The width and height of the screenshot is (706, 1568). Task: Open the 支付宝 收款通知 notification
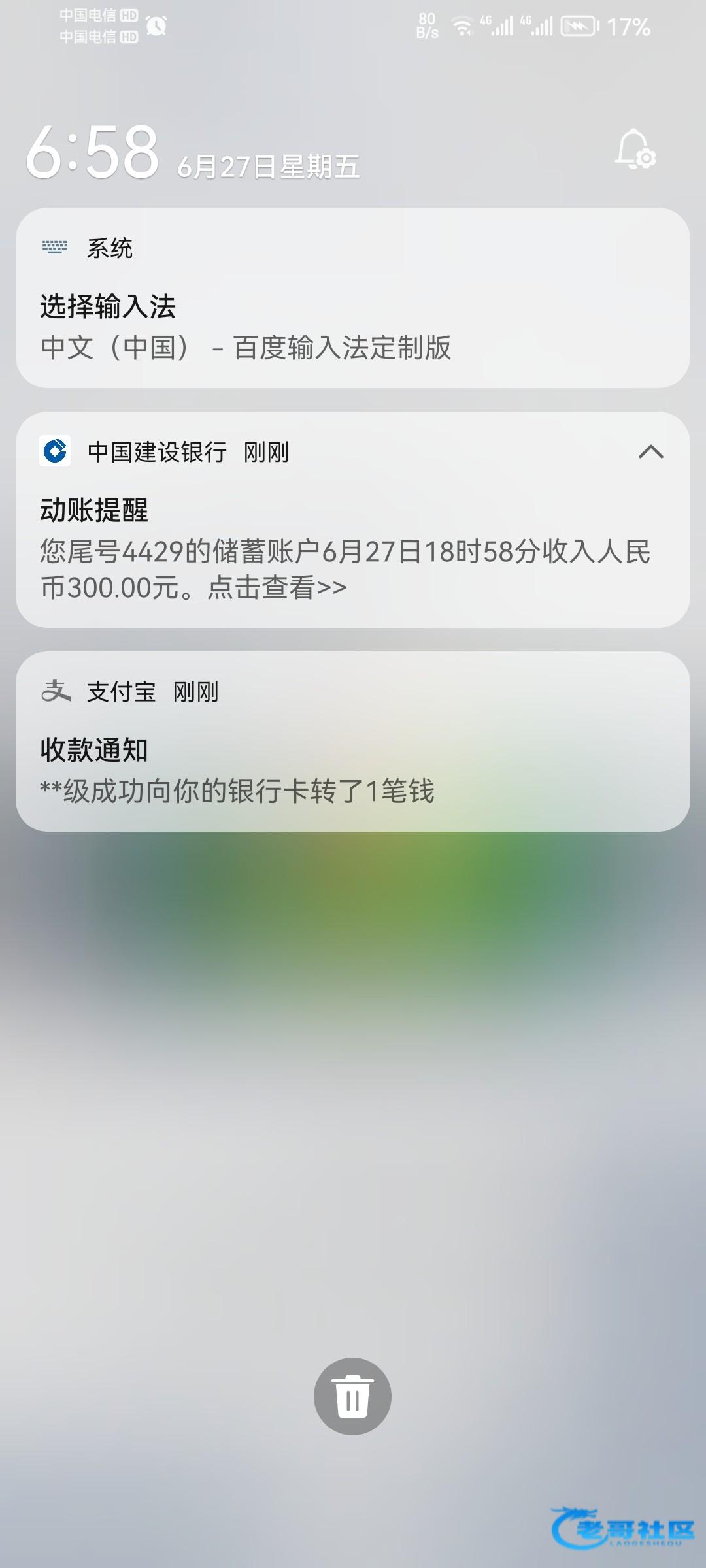coord(353,742)
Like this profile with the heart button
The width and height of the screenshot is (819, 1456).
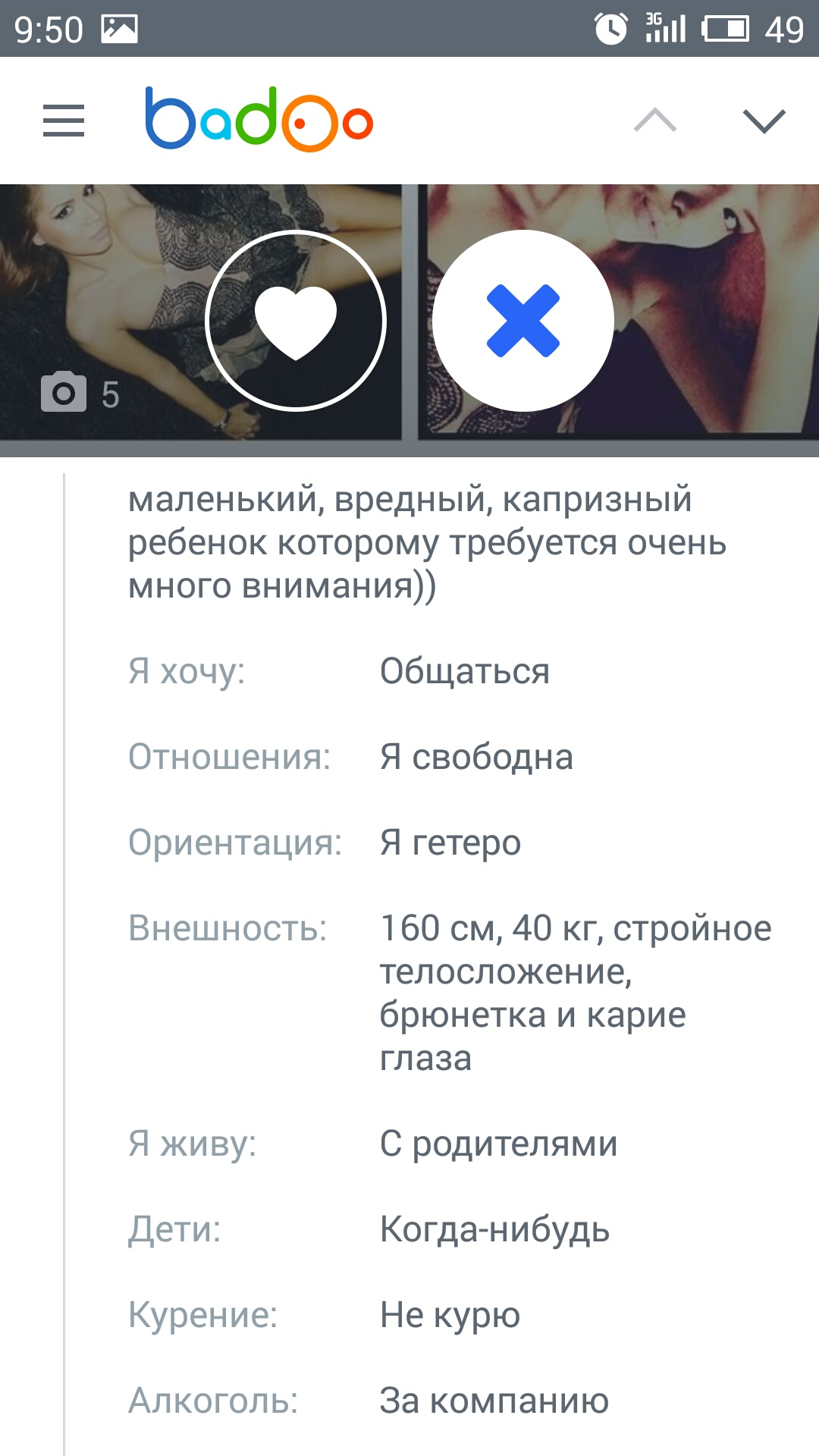point(296,320)
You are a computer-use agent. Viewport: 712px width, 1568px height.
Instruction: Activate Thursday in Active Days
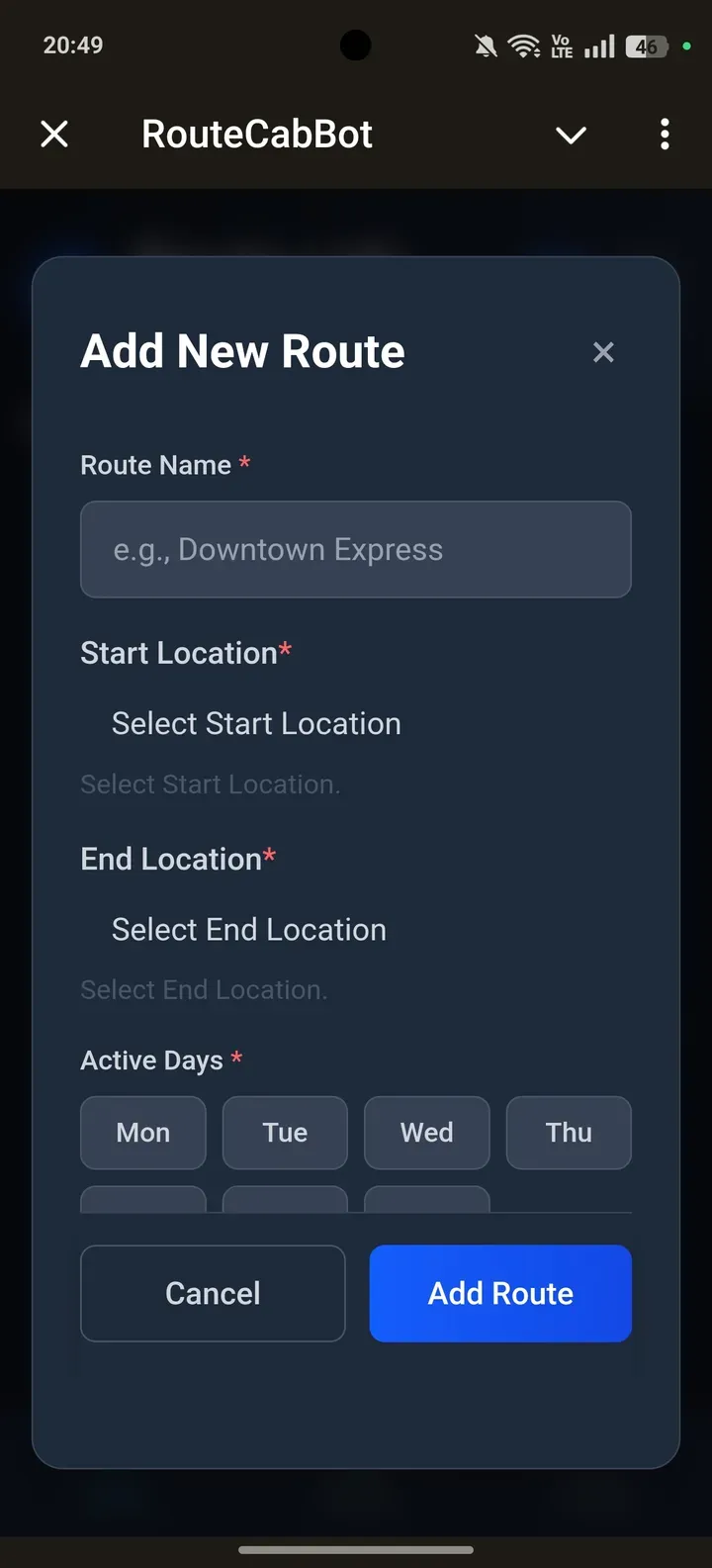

▸ **ЧТО СДЕЛАТЬ**
Определите все строки данных, в которых встречается слово «height», и выпишите их целиком. Регистр букв учитывается.

▸ **РЕШЕНИЕ ЗАДАЧИ**
The width and height of the screenshot is (706, 1568). Task: Open the 支付宝 收款通知 notification
The width and height of the screenshot is (819, 1456).
You are a computer-use agent. Viewport: 712px width, 1568px height.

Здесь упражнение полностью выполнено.